Man sieht an diesen Mannövern offensichtlich, dass alle Menschenrechtsbekundungen heiße Luft sind. Oder anders, Sanktionen gegen Erdogan wegen seines völkerrechtswidrigen Krieges braucht man nicht zu erwarten. Die Türkei hat einen Freifahtsschein für ihren Angriffskrieg gegen die Kurd*innen. Zum einen hält sie der EU die Geflüchteten vom Hals, zum anderen sichert sie als NATO-Mitglied Einflussnahme im nahen Osten.
Aber der EU, der NATO und letzlich auch Russland ist Rojava als antikapitalistisches, basisdemokratisches Projekt auch ganz ohne Türkei ein Dorn im Auge.
Im Gegensatz zu der Zeit des Kampfes gegen den IS und im Vergleich zu anderen Völkerrechtswidrigen Kriegen die gar nicht so weit entfernt stattfinden, ist die weltweite Aufmerksamkeit und die Solidarität zum größten Teil verschwunden. Auch in Deutschland werden Kurd*innen verfolgt, inhaftiert und abgeschoben. Auch hier ist die kurdische Arbeiterpartei PKK immer noch verboten. Türkische Faschisten, wie die Grauen Wölfe spionieren Kurd*innen für die Türkei aus und greifen sie an. Zu Befürchten haben sie dabei von den deutschen Behörden nicht viel.
Doch wir wollen heute trotzdem feiern. Wir wollen die Erfolge Rojavas feiern. Und sie allen zeigen!
Mitten zwischen Islamismus, autoritären und faschistischen Staaten und kolonialer Vergangenheit gibt es seit 10 Jahren Rojava. Seit 10 Jahren ist es in dieser Umgebung möglich, eine demokratische, konföderale Lebensform zu erkämpfen und sie auszubauen. Aber was meinen wir eigentlich damit?
Gesellschaft wird durch eine Räte Struktur basisdemokakratisch organisiert. Alle Menschen sollen so ein Mitspracherecht bekommen. Egal ob Frauenrat, Kommunalrat oder Ökologierat die Menschen sollen an der Politik beteiligt werden. Sie sollen die Politik mitgestalten und mitentscheiden. In Deutschland könnte man sich nicht vorstellen, dass ein Volksbegehren wie in Berlin überhaupt umgesetzt wird. In Rojava ist das der Fall.

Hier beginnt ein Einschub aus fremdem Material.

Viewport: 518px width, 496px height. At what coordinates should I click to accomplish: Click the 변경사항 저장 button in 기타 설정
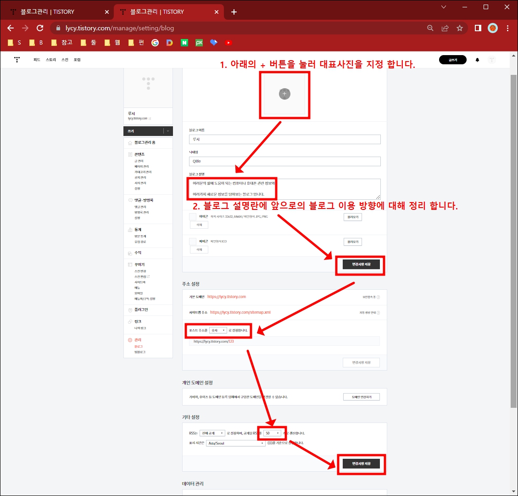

Auch bei Klima und Umwelt geht Rojava in die richtige Richtung. Grundlegend ist das Verständnis, dass die Ausbeutung der Natur direkt mit der Ausbeutung des Menschen zusammenhängt. Beide Formen dieser Ausbeutung gehören bekämpft! Denn diese Ausbeutung hat die Menschheit und unseren Planeten dahin geführt, wo wir heute sind. Der Anspruch ist aber nicht, Naturschutz zu betreiben oder das zu schützen, was noch übrig geblieben ist. Nein, es soll ein anderes Verhältnis von Mensch zur Natur hergestellt werden. Ein Verhältnis, in dem Leben für Menschen, Tiere und Pflanzen möglich ist, ohne Ausbeutung und Zerstörung.
Grundlegend ist die Befreiung der Frau. Eine Grundforderung in Rojava. Alle Stellen des öffentlichen Lebens werden sowohl von Frauen als auch von Männern besetzt. Davon können wir in Deutschland nur träumen. Doch nicht nur das.

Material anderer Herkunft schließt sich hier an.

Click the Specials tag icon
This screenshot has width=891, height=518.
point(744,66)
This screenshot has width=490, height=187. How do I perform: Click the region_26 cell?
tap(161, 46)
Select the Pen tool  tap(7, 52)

Frauenräte, in denen Frauen selber über ihre Belange entscheiden. Ein Forschungszentrum, dass aktiv Wissen sammelt, das vom Patriarchat unterdrückt wurde und wird. Frauen, die sich für die Selbstverteidigung organisieren, von Islamisten gefürchtet.
Frauen sind in allen Bereichen des gesellschaftlichen Lebens aktiv, ob Verteidigungseinheiten, Verwaltung, Wissenschaft oder Kultur.
Biji Berxwedana YPJ!
All diese Erfolge, die in 10 Jahren Revolution in Rojava Erkämpft und umgesetzt wurden und werden, sollten eigentlich kein Thema sein, was an den meisten Menschen vorbei geht. Wir fragen uns wo sind die Grünen, besonders Baerbock mit ihrer feministischen Außenpolitik? Wo die Liberalen und wo die SPD? Die immer von „unseren demokratischen Werten faseln“, vielleicht gerade beim Tee mit dem türkischen Außenminister? Wenn diese Forderungen Wirklichkeit werden, so wie in Rojava, ist Ihnen das anscheinend egal.

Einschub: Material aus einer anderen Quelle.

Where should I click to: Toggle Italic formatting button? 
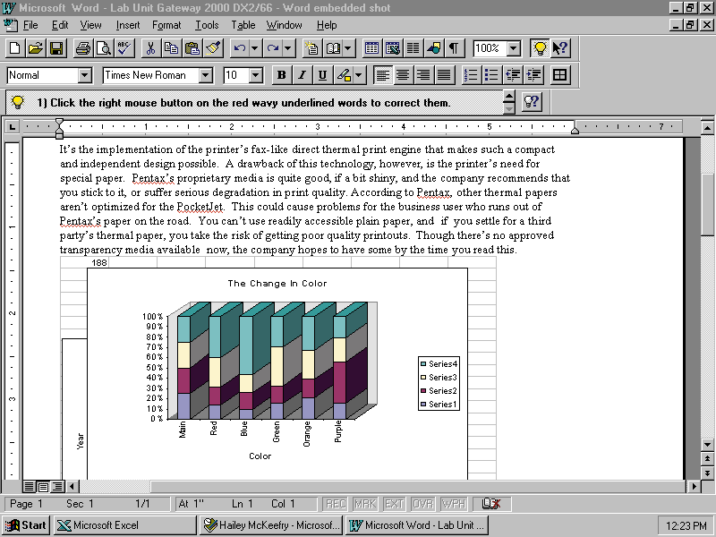(302, 75)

Von den Parteien kann man nichts erwarten aber wir müssen zu ihren Anhänger*innen durchdringen. Wir müssen erreichen, dass sie sich wie wir:
Mit Rojava solidarisieren. Gegen Faschismus, gegen Zerstörung der Umwelt, gegen Ausbeutung und Elend von Menschen, für die Befreiung der Frauen. Alles Themen, die hier diskutiert werden. Lasst uns die Erfolge in Rojava als ein Beispiel nehmen. Als ein Beispiel, dass die Träume die wir haben Wirklichkeit werden können. Als eine gelebte Utopie. Für Rojava! Für Kurdistan!